= Transib =

Transib is a superfamily of interspersed repeats DNA transposons. It was named after the Trans-Siberian Express. It is similar to EnSpm/CACTA.

Transib was first described in 2003, discovered in the Drosophila melanogaster genome. It usually encodes a single protein, DDE transcriptase. An intact element including terminal inverted repeats (TIR) was found in 2008 in the Helicoverpa zea genome. Divergent clades of this superfamily has since been discovered and dubbed Transib and TransibSU (for sea urchin); Chapaev and Chapaev3 of the CACTA superfamily are sometimes included too. The differences lie in the domain organization of the core transcriptase; TransibSU is also notable for having RAG2-like proteins.

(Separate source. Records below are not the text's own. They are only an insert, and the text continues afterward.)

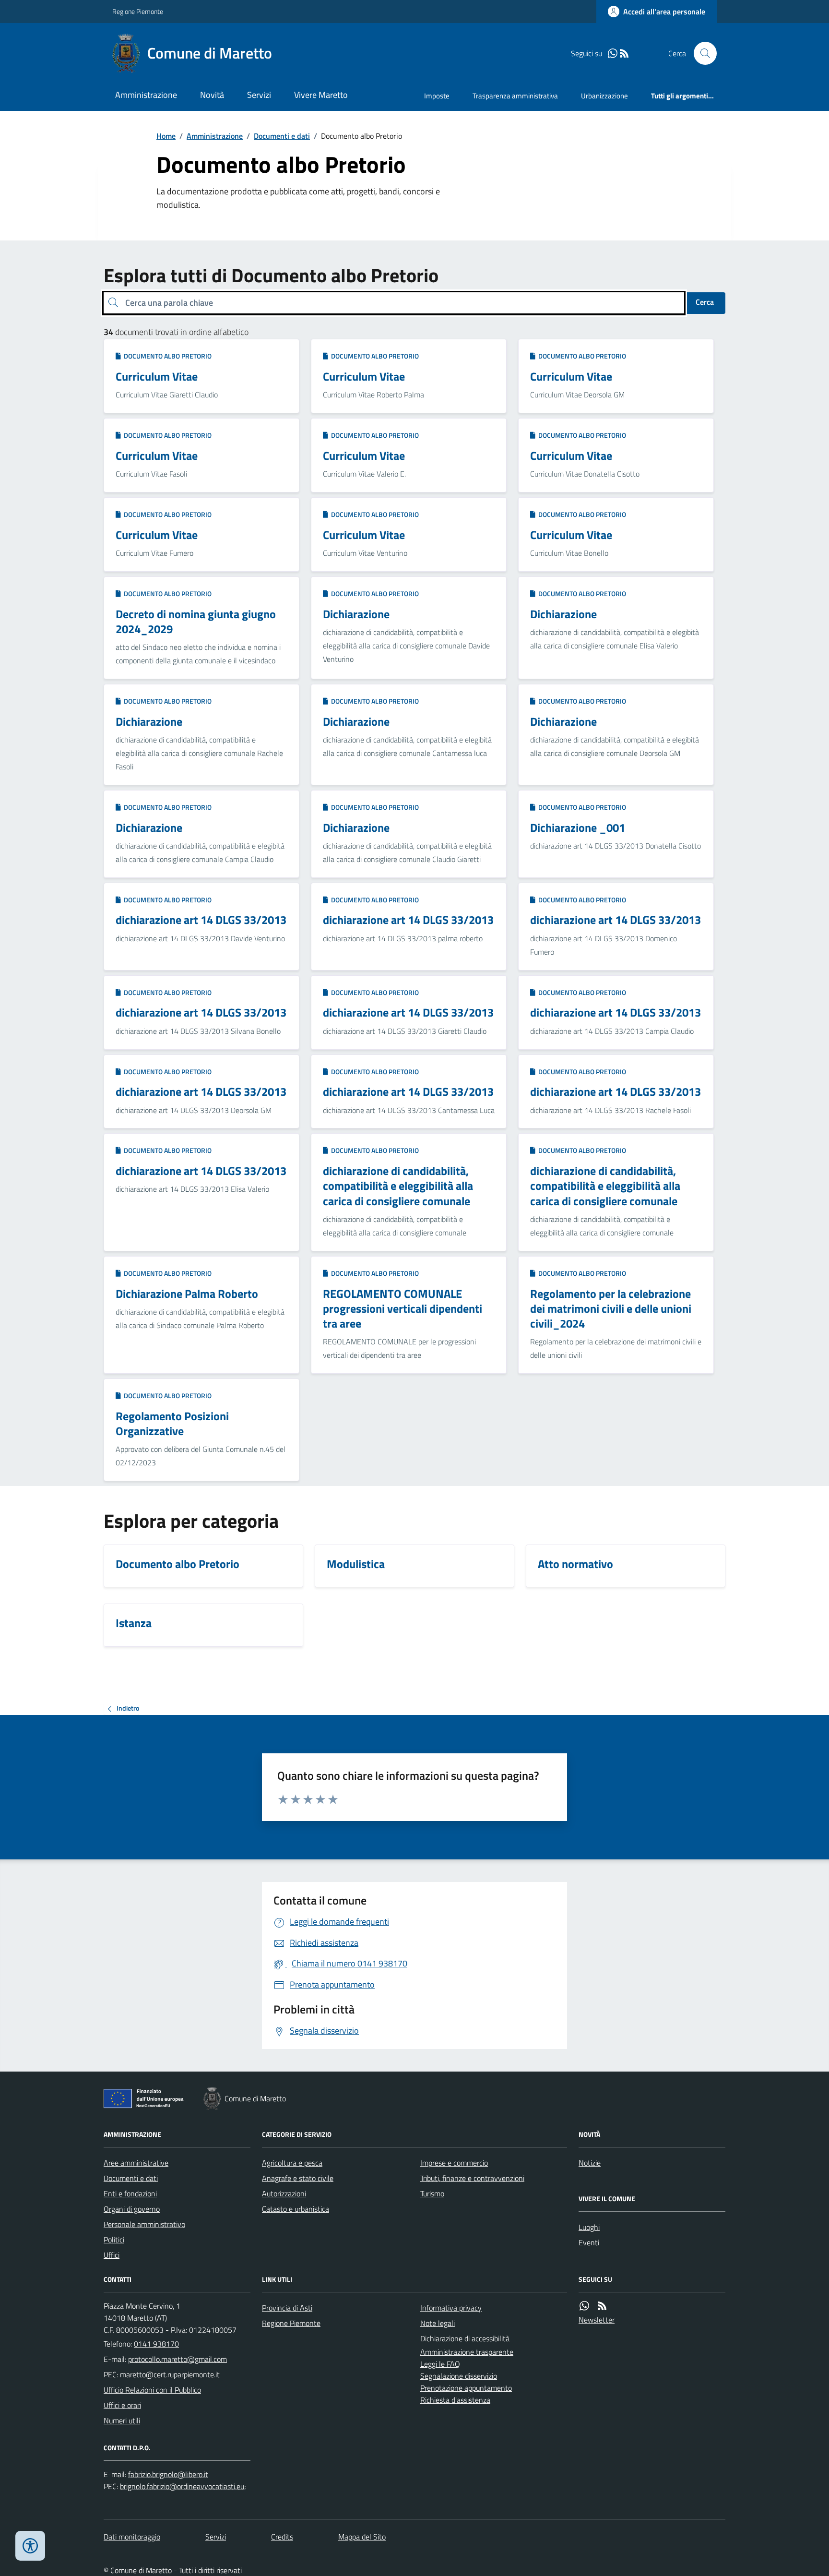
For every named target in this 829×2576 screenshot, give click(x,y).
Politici (114, 2239)
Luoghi (589, 2227)
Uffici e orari (122, 2405)
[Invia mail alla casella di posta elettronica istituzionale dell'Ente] (177, 2359)
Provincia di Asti (287, 2307)
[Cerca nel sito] (701, 53)
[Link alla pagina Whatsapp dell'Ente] (584, 2306)
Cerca (705, 302)
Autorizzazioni (284, 2193)
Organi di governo (132, 2209)
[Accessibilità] (30, 2545)
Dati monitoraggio (132, 2536)
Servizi (259, 94)
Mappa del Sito (362, 2536)
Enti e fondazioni (130, 2193)
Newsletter (597, 2319)
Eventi (589, 2242)
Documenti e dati (282, 136)
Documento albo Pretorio (166, 356)
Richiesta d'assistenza (455, 2400)
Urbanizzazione (604, 95)
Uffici (111, 2255)
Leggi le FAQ (440, 2364)
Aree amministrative (136, 2163)
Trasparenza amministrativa (515, 95)
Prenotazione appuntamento (466, 2388)
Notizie (590, 2163)
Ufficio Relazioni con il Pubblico (152, 2390)
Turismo (432, 2193)
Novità (212, 94)
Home (166, 136)
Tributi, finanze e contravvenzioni (472, 2178)
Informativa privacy (451, 2307)
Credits (282, 2536)
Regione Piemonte (137, 11)
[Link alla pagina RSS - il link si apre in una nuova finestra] (624, 54)
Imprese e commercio (454, 2163)
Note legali (437, 2323)
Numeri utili (122, 2420)
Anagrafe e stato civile (297, 2178)
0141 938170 (156, 2343)
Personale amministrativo (144, 2224)
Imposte (437, 95)
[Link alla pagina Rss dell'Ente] (602, 2306)
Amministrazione (146, 94)
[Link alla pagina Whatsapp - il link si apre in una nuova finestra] (612, 54)
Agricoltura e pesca (292, 2163)
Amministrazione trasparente (466, 2352)
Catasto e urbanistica (295, 2209)
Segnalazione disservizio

Transib is notable as the source of the two Recombination-activating genes. An active transposon with RAG1/2-like genes ("ProtoRAG"; ) has been discovered in B. belcheri (Chinese lancelet). The TIRs are structurally similar to Recombination signal sequences (RSS). The heptamer bears the consensus CACWRTG, while the nonamer is more divergent. Lancelet RAG1L/TIR does not cross-recognize animal RAG1/RSS due to differences in the nonamer. Psectrotarsia flava (a moth) also has such a transposon. It lacks the nonamer, indicating the nonamer's more recent evolution.